[Records supplied — start]

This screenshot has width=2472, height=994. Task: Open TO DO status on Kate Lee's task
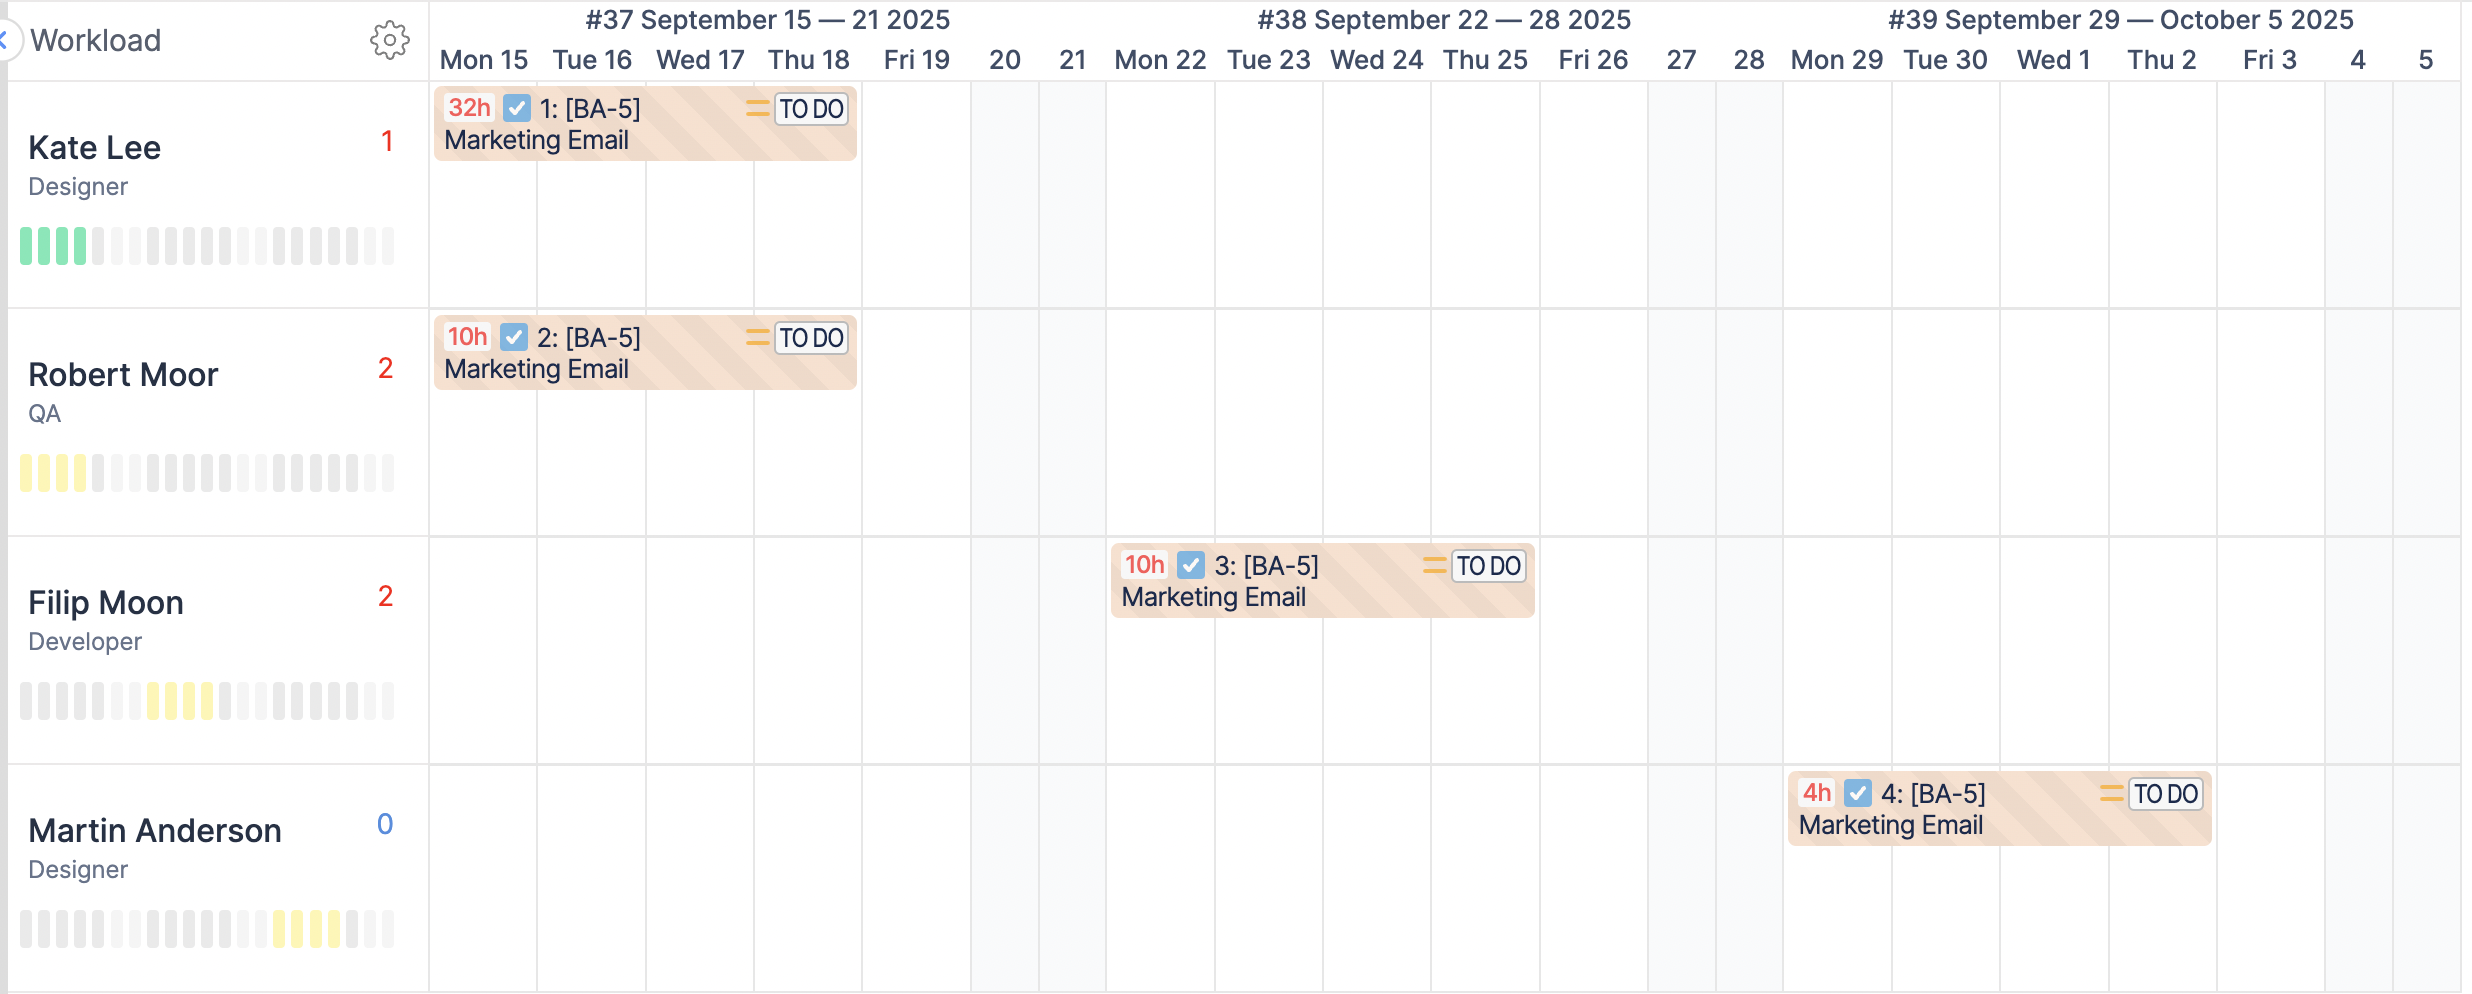(x=811, y=109)
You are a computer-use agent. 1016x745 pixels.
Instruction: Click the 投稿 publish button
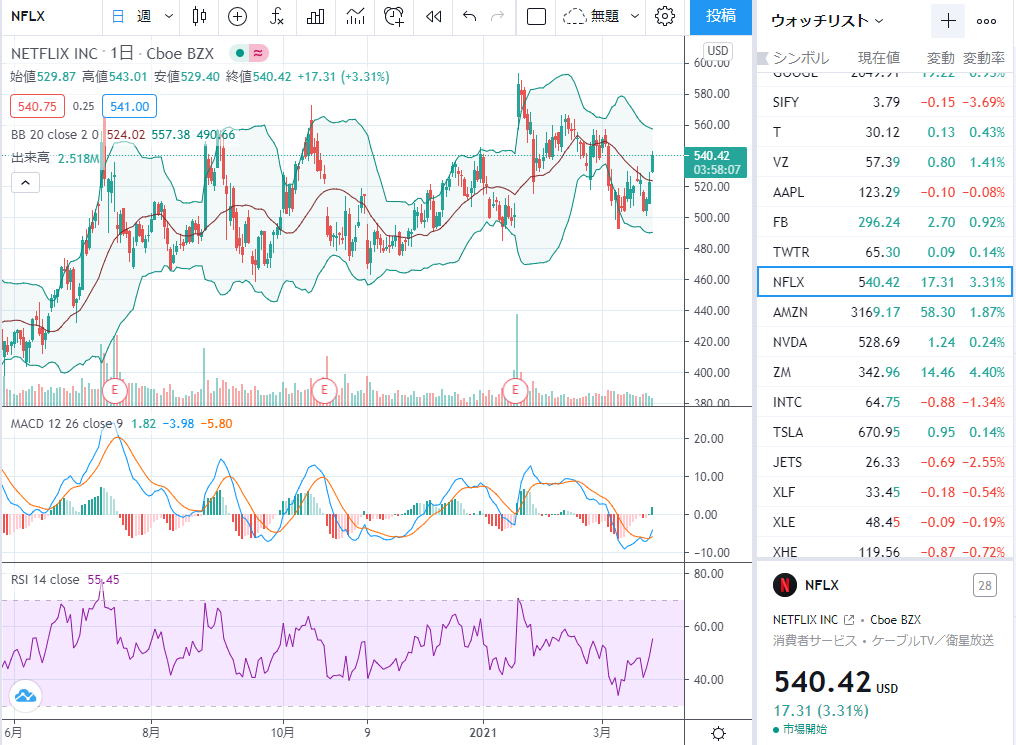[721, 16]
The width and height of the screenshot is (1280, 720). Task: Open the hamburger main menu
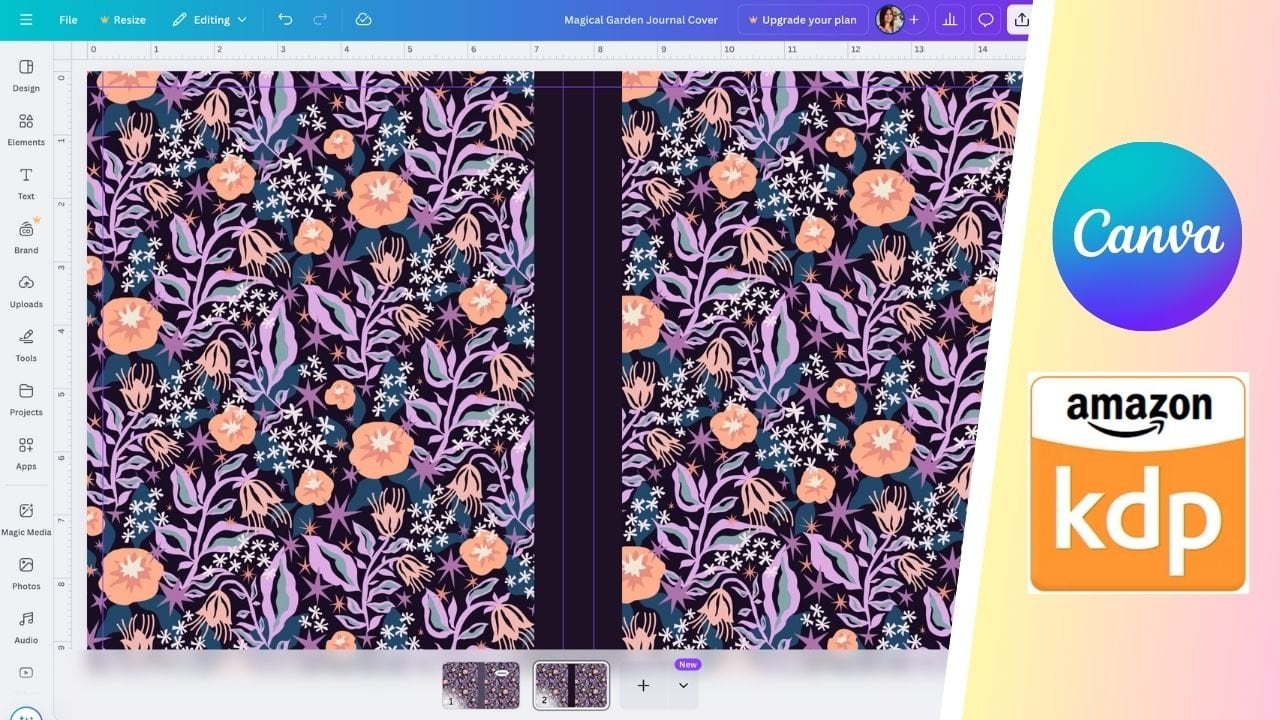(26, 20)
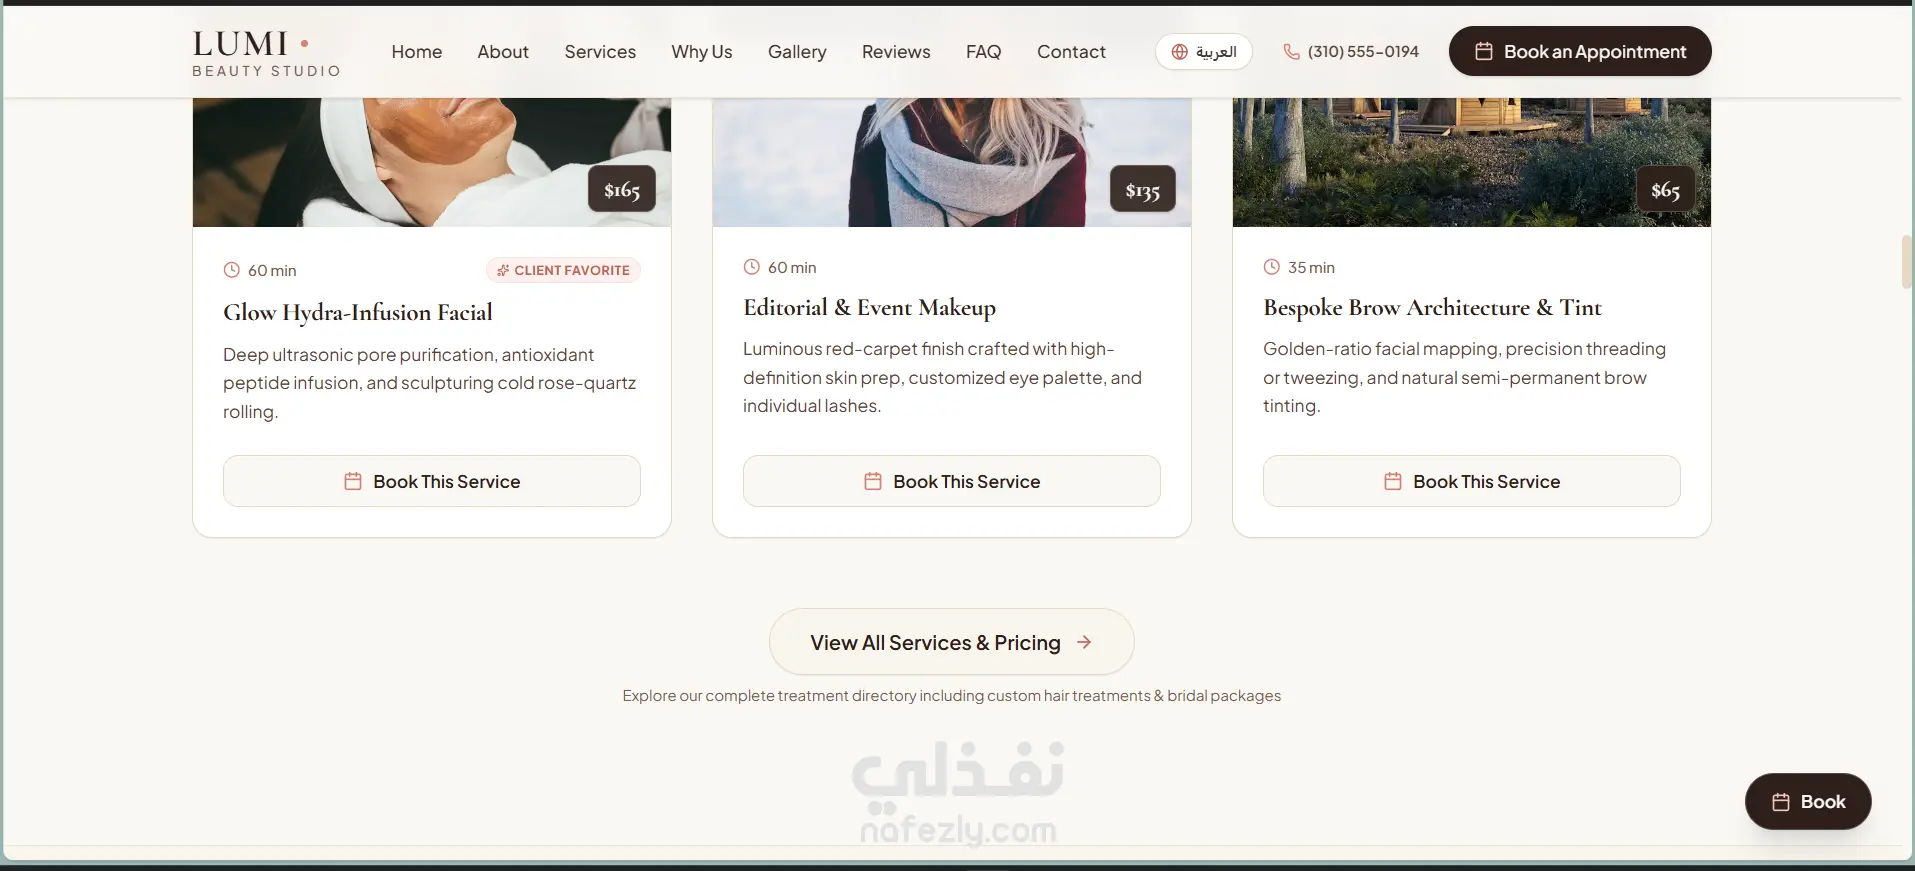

[Records supplied — finish]

Task statement
For this exercise, transcribe the entries above exactly, without any pictures.

Response to the task
This screenshot has width=2472, height=994. Task: Open TO DO status on Kate Lee's task
(x=811, y=109)
You are a computer-use agent. 1016x745 pixels.
Instruction: Click the 投稿 publish button
[721, 16]
The width and height of the screenshot is (1280, 720). Task: Open the hamburger main menu
(26, 20)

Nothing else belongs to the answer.